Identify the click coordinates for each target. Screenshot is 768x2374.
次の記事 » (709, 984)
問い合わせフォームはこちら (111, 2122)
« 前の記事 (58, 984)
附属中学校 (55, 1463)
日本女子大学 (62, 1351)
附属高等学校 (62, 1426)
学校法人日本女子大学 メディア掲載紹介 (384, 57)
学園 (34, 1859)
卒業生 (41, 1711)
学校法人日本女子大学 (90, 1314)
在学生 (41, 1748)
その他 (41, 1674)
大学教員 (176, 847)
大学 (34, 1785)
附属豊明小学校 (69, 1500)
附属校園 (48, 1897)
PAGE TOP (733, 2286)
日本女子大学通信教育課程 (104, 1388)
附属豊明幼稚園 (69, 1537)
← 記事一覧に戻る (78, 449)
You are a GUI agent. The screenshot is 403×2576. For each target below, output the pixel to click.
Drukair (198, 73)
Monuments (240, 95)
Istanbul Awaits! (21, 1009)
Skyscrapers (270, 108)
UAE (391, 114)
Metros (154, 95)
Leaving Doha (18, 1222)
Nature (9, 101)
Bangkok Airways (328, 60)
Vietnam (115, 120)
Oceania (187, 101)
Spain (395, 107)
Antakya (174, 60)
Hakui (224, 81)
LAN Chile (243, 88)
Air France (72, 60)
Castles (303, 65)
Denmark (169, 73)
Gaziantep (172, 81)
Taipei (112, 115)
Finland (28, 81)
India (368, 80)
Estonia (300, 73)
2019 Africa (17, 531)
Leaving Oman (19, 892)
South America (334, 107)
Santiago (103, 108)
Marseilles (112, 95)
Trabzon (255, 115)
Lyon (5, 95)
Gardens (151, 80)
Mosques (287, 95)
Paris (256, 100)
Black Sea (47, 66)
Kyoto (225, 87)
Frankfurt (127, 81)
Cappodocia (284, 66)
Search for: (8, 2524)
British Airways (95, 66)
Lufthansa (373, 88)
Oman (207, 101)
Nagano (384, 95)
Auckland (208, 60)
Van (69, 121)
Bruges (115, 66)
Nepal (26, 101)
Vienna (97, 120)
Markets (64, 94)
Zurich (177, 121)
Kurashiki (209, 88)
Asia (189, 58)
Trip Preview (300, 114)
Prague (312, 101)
*****
**What you will do:**
Output the full listing. Match it exactly.

**Solution for this problem:**
Identify the click coordinates for each target. Screenshot is 768x2374.
次の記事 » (709, 984)
問い合わせフォームはこちら (111, 2122)
« 前の記事 (58, 984)
附属中学校 (55, 1463)
日本女子大学 (62, 1351)
附属高等学校 (62, 1426)
学校法人日本女子大学 メディア掲載紹介 (384, 57)
学園 (34, 1859)
卒業生 (41, 1711)
学校法人日本女子大学 (90, 1314)
在学生 (41, 1748)
その他 (41, 1674)
大学教員 (176, 847)
大学 (34, 1785)
附属豊明小学校 (69, 1500)
附属校園 (48, 1897)
PAGE TOP (733, 2286)
日本女子大学通信教育課程 (104, 1388)
附属豊明幼稚園 (69, 1537)
← 記事一覧に戻る (78, 449)
You are a GUI agent. The screenshot is 403×2576. For each target below, output the pixel to click.
Drukair (198, 73)
Monuments (240, 95)
Istanbul Awaits! (21, 1009)
Skyscrapers (270, 108)
UAE (391, 114)
Metros (154, 95)
Leaving Doha (18, 1222)
Nature (9, 101)
Bangkok Airways (328, 60)
Vietnam (115, 120)
Oceania (187, 101)
Spain (395, 107)
Antakya (174, 60)
Hakui (224, 81)
LAN Chile (243, 88)
Air France (72, 60)
Castles (303, 65)
Denmark (169, 73)
Gaziantep (172, 81)
Taipei (112, 115)
Finland (28, 81)
India (368, 80)
Estonia (300, 73)
2019 Africa (17, 531)
Leaving Oman (19, 892)
South America (334, 107)
Santiago (103, 108)
Marseilles (112, 95)
Trabzon (255, 115)
Lyon (5, 95)
Gardens (151, 80)
Mosques (287, 95)
Paris (256, 100)
Black Sea (47, 66)
Kyoto (225, 87)
Frankfurt (127, 81)
Cappodocia (284, 66)
Search for: (8, 2524)
British Airways (95, 66)
Lufthansa (373, 88)
Oman (207, 101)
Nagano (384, 95)
Auckland (208, 60)
Van (69, 121)
Bruges (115, 66)
Nepal (26, 101)
Vienna (97, 120)
Markets (64, 94)
Zurich (177, 121)
Kurashiki (209, 88)
Asia (189, 58)
Trip Preview (300, 114)
Prague (312, 101)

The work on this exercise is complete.